→ Datenauszüge

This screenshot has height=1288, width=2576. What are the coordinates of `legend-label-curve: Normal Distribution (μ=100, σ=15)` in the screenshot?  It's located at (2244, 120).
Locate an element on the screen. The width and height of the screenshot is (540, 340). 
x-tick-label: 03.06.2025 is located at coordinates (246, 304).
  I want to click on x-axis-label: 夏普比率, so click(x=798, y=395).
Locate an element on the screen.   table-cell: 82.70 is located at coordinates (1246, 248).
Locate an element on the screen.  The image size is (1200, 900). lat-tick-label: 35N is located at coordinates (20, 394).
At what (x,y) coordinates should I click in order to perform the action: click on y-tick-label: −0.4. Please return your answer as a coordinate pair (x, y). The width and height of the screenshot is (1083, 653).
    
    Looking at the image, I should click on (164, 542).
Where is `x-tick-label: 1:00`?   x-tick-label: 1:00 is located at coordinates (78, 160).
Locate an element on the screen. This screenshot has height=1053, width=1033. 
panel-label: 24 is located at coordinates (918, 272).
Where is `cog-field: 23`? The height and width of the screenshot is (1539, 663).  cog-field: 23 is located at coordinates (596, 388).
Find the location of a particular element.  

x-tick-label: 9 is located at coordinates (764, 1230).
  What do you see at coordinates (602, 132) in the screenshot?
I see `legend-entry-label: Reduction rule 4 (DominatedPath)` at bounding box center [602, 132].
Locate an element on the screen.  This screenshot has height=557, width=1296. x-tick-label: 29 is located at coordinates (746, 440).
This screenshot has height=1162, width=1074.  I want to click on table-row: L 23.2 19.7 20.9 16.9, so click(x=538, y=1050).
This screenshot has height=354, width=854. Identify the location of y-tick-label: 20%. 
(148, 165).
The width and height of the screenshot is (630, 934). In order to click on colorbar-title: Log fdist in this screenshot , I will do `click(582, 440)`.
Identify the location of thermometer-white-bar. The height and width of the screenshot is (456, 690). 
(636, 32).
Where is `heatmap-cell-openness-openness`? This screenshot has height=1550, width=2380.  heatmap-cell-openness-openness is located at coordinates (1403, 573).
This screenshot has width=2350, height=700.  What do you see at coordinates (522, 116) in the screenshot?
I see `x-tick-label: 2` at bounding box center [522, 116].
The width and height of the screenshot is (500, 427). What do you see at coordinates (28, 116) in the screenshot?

→ Aufgabe
Ersetze von der Zeile mit „The width and height of the screenshot is (630, 934).“ bis zur Zeile mit „center [522, 116].“ das Wort „Identify“ durch „Determine“. Gib nur diese Zeilen wieder und lass alles andere in ihnen unverändert.

→ Lösung
The width and height of the screenshot is (630, 934). In order to click on colorbar-title: Log fdist in this screenshot , I will do `click(582, 440)`.
Determine the location of thermometer-white-bar. The height and width of the screenshot is (456, 690). 
(636, 32).
Where is `heatmap-cell-openness-openness`? This screenshot has height=1550, width=2380.  heatmap-cell-openness-openness is located at coordinates (1403, 573).
This screenshot has width=2350, height=700.  What do you see at coordinates (522, 116) in the screenshot?
I see `x-tick-label: 2` at bounding box center [522, 116].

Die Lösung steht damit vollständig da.